**Article**:
Klingons get one size class 3 design and 4 size class 4 designs. You may NOT choose a design after year 168. No Stasis Field Generators (yet.) So sorry. Speed 12 drones, only. You may choose 1 fighter design (either Z-1 or Z-2) and you may not use warp booster packs. No fast patrol ships.  You MAY have "B" refit on your ships if you pay for it.
 
You have the largest selection of ships.  You may select ONE of the following: D-5 (no variant), D6, D6-D, D6-E, D6-G, D6-J, D6-M, D6-S, D7, D7-C, or D7-A.
 
You may select any 4 of the following: ALL F-5 variants prior to Y168 (pretty much all of them), E3, E4, and the G2.
 
So, your legal choices of ships could be D6-D, F5, F5CVL, F5-M, and G2.   

Romulans get one size class 3 design and 3 size class 4 designs. They may NOT choose a design after year 170. You may have Gladiator-1 fighters (4 bpv each, 1 F-torp and NO phasers) but may developer other fighters in time. You may not have warp booster packs. No fast patrol ships. You MAY have "B" refits if you pay for them.

**Recorded information**:
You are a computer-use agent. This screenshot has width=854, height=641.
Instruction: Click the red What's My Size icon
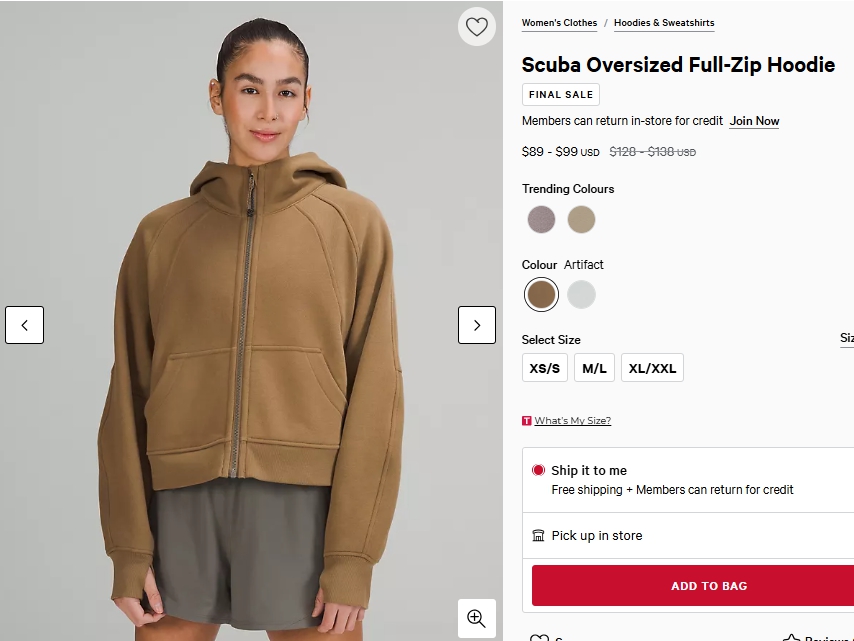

**Request**: Please return the part of the ship rules above that starts at the words "You may select any" and stops after "F5-M, and G2.", copied word for word.

**Finished task**:
You may select any 4 of the following: ALL F-5 variants prior to Y168 (pretty much all of them), E3, E4, and the G2.
 
So, your legal choices of ships could be D6-D, F5, F5CVL, F5-M, and G2.